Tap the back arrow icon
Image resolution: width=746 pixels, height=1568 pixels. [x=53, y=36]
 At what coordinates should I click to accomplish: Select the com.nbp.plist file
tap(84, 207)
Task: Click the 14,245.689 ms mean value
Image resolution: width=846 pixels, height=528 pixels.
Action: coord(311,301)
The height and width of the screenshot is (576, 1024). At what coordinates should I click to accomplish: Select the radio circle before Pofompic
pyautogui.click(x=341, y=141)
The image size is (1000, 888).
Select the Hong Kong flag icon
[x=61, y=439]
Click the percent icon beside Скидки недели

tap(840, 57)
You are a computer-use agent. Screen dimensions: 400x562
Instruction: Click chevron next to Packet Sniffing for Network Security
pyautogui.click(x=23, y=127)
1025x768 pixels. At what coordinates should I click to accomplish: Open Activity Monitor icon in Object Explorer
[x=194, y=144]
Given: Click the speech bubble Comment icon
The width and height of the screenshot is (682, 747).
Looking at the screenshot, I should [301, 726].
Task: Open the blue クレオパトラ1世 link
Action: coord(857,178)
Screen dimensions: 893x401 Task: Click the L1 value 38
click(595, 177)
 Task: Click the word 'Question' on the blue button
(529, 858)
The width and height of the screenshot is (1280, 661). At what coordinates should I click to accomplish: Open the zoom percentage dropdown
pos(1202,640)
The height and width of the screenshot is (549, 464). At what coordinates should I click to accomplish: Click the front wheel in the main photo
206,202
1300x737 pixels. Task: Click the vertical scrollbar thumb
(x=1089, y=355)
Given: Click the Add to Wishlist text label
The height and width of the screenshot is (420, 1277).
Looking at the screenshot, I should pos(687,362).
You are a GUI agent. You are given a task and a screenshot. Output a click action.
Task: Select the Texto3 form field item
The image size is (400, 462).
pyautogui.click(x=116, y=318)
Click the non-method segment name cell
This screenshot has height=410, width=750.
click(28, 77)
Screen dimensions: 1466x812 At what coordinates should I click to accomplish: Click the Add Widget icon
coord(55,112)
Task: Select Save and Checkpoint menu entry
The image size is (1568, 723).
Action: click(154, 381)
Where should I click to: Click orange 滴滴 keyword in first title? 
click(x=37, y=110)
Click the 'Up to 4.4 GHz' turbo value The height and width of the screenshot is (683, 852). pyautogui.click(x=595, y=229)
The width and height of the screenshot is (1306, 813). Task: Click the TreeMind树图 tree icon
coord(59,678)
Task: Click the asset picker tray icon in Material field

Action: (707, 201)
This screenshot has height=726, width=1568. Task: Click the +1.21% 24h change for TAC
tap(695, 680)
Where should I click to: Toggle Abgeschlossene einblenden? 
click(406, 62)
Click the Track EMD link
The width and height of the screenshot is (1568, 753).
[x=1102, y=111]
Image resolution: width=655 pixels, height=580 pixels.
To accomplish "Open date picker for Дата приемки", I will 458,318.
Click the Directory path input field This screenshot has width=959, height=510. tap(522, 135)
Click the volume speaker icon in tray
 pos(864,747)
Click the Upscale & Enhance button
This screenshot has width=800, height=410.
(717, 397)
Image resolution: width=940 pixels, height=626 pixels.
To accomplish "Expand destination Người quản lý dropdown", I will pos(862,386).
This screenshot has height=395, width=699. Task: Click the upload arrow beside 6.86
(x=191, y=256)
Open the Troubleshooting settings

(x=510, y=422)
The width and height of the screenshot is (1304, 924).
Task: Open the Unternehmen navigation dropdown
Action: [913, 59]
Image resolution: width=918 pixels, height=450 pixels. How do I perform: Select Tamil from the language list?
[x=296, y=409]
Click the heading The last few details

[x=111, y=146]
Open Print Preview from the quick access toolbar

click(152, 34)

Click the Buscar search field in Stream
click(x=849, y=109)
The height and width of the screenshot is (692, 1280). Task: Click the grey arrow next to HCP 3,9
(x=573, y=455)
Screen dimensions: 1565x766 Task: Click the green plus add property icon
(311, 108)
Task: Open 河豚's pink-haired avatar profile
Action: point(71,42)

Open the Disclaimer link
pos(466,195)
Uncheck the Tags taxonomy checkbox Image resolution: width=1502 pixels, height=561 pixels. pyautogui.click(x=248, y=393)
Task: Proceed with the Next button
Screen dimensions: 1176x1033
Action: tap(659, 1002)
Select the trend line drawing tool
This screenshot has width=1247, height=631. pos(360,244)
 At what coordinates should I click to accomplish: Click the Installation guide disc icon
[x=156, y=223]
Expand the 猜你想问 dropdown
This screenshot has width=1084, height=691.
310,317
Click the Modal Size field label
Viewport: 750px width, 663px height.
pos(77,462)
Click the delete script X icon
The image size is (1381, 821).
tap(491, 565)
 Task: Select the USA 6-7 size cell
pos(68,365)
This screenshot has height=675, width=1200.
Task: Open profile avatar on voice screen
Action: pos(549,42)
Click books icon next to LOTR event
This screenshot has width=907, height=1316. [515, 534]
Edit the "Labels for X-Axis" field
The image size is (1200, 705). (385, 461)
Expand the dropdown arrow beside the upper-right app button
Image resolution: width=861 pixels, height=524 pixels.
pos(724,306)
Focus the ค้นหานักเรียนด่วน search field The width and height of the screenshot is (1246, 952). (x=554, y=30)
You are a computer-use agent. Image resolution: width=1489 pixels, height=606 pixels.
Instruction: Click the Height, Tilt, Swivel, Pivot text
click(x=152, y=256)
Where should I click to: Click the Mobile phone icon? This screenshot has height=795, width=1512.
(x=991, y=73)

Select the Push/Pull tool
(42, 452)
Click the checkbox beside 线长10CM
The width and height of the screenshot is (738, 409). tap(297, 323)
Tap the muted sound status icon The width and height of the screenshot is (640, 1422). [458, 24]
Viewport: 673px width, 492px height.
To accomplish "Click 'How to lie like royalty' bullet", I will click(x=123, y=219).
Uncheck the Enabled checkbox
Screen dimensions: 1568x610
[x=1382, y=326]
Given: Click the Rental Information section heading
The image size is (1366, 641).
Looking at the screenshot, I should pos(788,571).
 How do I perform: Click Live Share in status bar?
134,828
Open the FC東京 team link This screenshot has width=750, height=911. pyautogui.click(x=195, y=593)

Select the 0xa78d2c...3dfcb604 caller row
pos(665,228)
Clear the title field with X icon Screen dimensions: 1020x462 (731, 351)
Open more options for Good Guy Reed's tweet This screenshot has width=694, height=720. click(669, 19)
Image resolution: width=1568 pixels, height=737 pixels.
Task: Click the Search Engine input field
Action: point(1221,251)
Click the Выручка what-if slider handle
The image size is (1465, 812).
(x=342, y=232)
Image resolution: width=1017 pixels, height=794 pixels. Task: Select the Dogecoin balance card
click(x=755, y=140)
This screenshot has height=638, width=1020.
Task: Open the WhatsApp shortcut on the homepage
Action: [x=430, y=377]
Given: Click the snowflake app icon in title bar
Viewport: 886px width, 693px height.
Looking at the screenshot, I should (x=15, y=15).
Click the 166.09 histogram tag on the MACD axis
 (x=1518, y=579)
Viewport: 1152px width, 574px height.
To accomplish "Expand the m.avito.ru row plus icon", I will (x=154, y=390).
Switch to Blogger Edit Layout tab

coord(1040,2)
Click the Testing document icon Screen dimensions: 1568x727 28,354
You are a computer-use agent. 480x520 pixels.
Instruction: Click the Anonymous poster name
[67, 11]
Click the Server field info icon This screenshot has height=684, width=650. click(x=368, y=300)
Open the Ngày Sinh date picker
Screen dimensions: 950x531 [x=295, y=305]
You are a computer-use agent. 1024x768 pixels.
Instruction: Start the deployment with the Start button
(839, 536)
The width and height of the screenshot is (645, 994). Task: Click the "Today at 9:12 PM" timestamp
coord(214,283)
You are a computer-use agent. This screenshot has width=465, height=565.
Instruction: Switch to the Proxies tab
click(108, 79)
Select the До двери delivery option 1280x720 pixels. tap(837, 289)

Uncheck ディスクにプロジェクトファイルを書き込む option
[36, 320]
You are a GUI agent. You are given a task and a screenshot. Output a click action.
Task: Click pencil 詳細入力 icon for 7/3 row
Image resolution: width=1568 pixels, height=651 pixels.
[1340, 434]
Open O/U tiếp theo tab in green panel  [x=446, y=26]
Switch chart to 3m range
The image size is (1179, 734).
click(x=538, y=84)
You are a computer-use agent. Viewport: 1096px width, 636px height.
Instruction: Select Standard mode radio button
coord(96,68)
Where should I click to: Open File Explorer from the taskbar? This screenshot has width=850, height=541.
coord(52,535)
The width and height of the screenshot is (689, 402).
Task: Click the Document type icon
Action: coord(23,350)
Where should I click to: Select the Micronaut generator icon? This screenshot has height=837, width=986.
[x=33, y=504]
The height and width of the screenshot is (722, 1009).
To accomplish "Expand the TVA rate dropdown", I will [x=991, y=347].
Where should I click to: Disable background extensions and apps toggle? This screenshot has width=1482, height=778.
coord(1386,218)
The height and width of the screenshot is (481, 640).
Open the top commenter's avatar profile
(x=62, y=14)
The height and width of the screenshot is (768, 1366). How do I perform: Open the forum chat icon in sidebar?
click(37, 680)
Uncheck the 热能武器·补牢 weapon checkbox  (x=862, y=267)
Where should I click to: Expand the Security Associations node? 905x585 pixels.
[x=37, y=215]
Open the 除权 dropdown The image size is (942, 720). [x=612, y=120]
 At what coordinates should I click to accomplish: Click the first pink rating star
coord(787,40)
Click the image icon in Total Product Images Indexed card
·····
- [Goal of the exercise] Write out, from the lines above, only those from the line with "Instruction: Click the Height, Tilt, Swivel, Pivot" to the line with "Clear the title", exactly as given, including the first and the last.

- [Exercise answer]
Instruction: Click the Height, Tilt, Swivel, Pivot text
click(x=152, y=256)
Where should I click to: Click the Mobile phone icon? This screenshot has height=795, width=1512.
(x=991, y=73)

Select the Push/Pull tool
(42, 452)
Click the checkbox beside 线长10CM
The width and height of the screenshot is (738, 409). tap(297, 323)
Tap the muted sound status icon The width and height of the screenshot is (640, 1422). [458, 24]
Viewport: 673px width, 492px height.
To accomplish "Click 'How to lie like royalty' bullet", I will click(x=123, y=219).
Uncheck the Enabled checkbox
Screen dimensions: 1568x610
[x=1382, y=326]
Given: Click the Rental Information section heading
The image size is (1366, 641).
Looking at the screenshot, I should pos(788,571).
 How do I perform: Click Live Share in status bar?
134,828
Open the FC東京 team link This screenshot has width=750, height=911. pyautogui.click(x=195, y=593)

Select the 0xa78d2c...3dfcb604 caller row
pos(665,228)
Clear the title field with X icon Screen dimensions: 1020x462 (731, 351)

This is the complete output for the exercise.